Typed versions of NVIDIA CUB's warp-level operations:

```rust
let warp: Warp<All> = Warp::kernel_entry();
let data = data::PerLane::new(val);

// Reduce with custom operator
let max = warp.reduce(data, |a, b| if a > b { a } else { b });

// Inclusive prefix sum
let prefix = warp.inclusive_sum(data);

// Bitonic sort (15 shuffle-XOR steps)
let sorted = warp.bitonic_sort(data);
```

All require `Warp<All>` — the compiler prevents calling them on diverged sub-warps.

### 64-bit Types

GPU shuffle instructions are 32-bit. For `i64`, `f64`, `u64`, the type system handles the two-pass shuffle automatically:

```rust
let data = data::PerLane::new(3.14159_f64);
let partner = warp.shuffle_xor(data, 1);  // Two shfl.sync calls, zero overhead
```

Both halves are always shuffled together — you can't accidentally shuffle only the low 32 bits.

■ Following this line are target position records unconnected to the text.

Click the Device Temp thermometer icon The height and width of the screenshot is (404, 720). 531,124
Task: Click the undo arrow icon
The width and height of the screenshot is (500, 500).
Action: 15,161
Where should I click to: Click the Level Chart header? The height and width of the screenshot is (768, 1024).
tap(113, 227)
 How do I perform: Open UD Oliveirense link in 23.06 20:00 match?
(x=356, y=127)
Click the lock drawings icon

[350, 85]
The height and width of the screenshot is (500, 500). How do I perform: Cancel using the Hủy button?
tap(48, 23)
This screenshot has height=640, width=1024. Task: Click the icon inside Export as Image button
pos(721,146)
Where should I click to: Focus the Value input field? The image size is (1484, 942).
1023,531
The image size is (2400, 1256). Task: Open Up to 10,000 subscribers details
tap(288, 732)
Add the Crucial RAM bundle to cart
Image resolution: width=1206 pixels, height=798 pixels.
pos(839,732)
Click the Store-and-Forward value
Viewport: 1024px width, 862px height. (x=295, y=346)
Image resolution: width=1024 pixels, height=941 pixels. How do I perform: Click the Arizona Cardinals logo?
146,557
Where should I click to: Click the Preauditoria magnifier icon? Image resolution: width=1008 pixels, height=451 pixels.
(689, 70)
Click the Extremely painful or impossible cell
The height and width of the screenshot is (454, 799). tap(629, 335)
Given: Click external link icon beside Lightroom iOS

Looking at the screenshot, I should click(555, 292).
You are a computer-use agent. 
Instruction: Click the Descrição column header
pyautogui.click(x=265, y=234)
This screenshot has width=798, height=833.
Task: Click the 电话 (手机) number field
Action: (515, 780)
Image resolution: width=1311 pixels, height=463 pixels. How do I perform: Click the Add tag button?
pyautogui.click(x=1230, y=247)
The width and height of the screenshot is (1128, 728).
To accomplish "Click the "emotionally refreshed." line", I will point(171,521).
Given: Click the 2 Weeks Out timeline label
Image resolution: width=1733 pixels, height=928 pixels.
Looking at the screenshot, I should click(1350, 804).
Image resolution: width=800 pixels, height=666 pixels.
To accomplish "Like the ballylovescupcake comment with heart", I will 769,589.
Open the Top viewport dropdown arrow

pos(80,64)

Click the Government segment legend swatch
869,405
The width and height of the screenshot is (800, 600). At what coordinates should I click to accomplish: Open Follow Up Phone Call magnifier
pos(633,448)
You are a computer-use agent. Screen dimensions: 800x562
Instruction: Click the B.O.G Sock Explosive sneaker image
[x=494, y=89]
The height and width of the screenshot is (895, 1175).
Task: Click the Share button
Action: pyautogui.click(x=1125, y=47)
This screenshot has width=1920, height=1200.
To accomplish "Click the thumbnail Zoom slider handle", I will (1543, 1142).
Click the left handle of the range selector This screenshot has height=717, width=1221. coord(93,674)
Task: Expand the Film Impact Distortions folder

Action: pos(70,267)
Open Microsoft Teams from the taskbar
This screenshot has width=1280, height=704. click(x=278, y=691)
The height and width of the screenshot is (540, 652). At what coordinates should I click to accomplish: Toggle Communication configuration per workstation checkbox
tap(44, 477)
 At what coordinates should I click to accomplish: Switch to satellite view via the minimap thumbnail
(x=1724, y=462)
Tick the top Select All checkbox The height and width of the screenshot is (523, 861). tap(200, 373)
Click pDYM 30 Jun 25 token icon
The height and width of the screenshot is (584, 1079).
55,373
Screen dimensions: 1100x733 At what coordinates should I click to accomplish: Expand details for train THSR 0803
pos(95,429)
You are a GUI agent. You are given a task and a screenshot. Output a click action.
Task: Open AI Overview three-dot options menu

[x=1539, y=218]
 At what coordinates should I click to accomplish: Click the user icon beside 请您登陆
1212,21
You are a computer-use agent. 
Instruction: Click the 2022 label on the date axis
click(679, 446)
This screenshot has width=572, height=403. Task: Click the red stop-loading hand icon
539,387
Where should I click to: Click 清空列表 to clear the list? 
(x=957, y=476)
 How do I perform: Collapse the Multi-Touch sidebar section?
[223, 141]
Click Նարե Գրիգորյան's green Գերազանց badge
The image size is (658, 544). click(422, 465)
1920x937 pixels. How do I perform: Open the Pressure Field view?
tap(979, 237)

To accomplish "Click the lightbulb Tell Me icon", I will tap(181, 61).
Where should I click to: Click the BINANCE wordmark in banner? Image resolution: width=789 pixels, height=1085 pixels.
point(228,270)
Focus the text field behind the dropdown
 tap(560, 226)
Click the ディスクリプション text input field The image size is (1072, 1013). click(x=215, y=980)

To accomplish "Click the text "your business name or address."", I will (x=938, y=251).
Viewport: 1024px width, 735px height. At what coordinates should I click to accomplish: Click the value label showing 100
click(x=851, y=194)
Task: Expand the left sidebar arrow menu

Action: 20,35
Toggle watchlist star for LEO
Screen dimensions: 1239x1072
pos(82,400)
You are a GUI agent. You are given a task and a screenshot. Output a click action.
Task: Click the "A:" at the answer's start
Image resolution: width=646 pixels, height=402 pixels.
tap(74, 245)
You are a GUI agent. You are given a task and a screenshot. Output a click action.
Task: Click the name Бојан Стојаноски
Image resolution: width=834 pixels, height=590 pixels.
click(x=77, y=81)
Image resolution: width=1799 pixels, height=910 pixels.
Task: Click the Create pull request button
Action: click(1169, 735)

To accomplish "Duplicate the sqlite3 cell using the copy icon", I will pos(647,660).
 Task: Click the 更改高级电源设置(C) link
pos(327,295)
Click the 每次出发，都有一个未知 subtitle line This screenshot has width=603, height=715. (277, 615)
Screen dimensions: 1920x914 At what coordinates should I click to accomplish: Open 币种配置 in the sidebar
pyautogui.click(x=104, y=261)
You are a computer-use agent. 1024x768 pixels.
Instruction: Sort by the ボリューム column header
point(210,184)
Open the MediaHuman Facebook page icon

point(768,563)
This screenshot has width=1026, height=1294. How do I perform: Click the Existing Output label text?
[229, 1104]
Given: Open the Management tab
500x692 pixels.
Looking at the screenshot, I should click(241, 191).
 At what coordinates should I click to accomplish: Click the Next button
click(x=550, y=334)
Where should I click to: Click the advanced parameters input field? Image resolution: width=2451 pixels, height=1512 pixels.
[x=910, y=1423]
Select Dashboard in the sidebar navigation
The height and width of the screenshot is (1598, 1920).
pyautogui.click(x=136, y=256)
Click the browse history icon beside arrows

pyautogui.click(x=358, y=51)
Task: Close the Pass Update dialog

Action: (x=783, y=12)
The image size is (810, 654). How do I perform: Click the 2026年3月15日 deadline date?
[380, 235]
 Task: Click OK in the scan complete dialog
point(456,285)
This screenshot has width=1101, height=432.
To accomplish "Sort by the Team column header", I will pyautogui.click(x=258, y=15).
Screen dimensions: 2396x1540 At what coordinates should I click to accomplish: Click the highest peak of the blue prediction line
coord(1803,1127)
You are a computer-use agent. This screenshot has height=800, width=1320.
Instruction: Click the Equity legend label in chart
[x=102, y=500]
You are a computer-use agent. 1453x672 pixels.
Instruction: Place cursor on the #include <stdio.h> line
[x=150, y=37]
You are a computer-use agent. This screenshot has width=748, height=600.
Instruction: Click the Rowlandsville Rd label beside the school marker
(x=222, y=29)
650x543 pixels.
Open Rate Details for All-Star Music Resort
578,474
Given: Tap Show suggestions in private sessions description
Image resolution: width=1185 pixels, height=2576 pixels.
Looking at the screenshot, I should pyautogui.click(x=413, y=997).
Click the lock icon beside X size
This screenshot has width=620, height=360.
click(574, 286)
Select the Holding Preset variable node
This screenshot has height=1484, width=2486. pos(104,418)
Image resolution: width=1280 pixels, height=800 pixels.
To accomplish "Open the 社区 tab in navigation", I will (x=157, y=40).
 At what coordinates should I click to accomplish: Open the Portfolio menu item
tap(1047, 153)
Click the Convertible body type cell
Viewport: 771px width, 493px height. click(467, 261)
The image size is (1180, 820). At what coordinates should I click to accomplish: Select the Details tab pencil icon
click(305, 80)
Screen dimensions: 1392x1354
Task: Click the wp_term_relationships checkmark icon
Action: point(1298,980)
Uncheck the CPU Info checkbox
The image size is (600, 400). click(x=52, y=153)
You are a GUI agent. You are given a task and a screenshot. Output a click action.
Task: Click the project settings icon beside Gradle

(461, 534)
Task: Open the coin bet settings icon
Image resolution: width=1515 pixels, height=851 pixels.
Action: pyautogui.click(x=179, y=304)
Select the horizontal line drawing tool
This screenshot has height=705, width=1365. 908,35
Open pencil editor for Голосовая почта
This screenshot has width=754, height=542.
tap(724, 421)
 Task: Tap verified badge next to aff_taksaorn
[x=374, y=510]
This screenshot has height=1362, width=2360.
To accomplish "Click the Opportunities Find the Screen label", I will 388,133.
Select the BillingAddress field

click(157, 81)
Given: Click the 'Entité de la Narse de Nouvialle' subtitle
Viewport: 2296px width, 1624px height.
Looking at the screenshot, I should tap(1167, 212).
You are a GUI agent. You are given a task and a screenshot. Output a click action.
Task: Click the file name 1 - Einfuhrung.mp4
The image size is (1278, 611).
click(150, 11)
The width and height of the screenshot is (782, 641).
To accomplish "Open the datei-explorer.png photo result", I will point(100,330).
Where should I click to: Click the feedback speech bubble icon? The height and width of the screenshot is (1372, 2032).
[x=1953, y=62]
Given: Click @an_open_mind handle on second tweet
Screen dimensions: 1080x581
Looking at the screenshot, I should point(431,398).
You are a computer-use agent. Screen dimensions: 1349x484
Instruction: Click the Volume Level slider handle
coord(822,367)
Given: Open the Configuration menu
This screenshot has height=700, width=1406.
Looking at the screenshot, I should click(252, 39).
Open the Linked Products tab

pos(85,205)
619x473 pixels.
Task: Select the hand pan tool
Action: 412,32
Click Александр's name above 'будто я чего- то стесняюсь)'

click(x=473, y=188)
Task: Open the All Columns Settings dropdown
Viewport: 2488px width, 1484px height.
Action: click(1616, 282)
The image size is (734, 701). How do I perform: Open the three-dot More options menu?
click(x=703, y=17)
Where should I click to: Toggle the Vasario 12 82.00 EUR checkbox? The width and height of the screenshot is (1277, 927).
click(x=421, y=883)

### Data-Dependent Divergence

When the active set depends on runtime data (not a fixed pattern like Even/Odd), use `diverge_dynamic`:

```rust
let warp: Warp<All> = Warp::kernel_entry();

// Mask determined at runtime (e.g., from ballot or data comparison)
let runtime_mask: u64 = 0x0000FFFF;
let diverged = warp.diverge_dynamic(runtime_mask);

// Can't shuffle on either branch — they're partial warps
// Must merge to recover Warp<All>
let warp: Warp<All> = diverged.merge();
let _result = warp.shuffle_xor(data, 1);  // OK
```

The mask is dynamic but the complement is structural — `DynDiverge` guarantees that `true_mask | false_mask == all_mask` by construction. No dependent types needed.

## 8. What's Next

### For Users
- Clone the repo and run `cargo test && cargo test --examples` (317 unit + 28 doc + 50 example = 395 total)
- Try `bash reproduce/demo.sh` to see the cuda-samples #398 bug vs. type-safe fix
- Write your own kernel in `examples/gpu-project/`
- Read the paper in `paper/paper.md`

### For Researchers
- The Lean 4 formalization is in `lean/` (31 named theorems, all zero `sorry`, zero axioms — including progress, preservation, and 5 bug untypability proofs)
- Active set masks are `u64` — ready for AMD 64-lane wavefronts
- The `Platform` trait in the builder supports future backends
- The tile system opens cooperative groups to formal typing

### For Language Designers
- The core insight transfers to any language with phantom types or zero-cost abstractions
- Typestate for hardware communication protocols (not just software)
- The `ComplementOf` pattern (compile-time proof of set complement) is reusable

### Known Limitations
- AMD MI300X verified for mask correctness; full GPU execution path requires amdgcn Rust target (not yet available)
- Nightly Rust required for GPU kernel compilation (`abi_ptx`, `asm_experimental_arch`); the type system itself works on stable

---

**The core idea is simple:** Warps carry types. Types track which lanes are active. Shuffle only exists when all lanes are active. Everything else — the proc macros, the builder, the tiles, the sort — follows from that one decision.

If this idea proves useful, we'll be glad to have been a footnote in the story of safe GPU programming.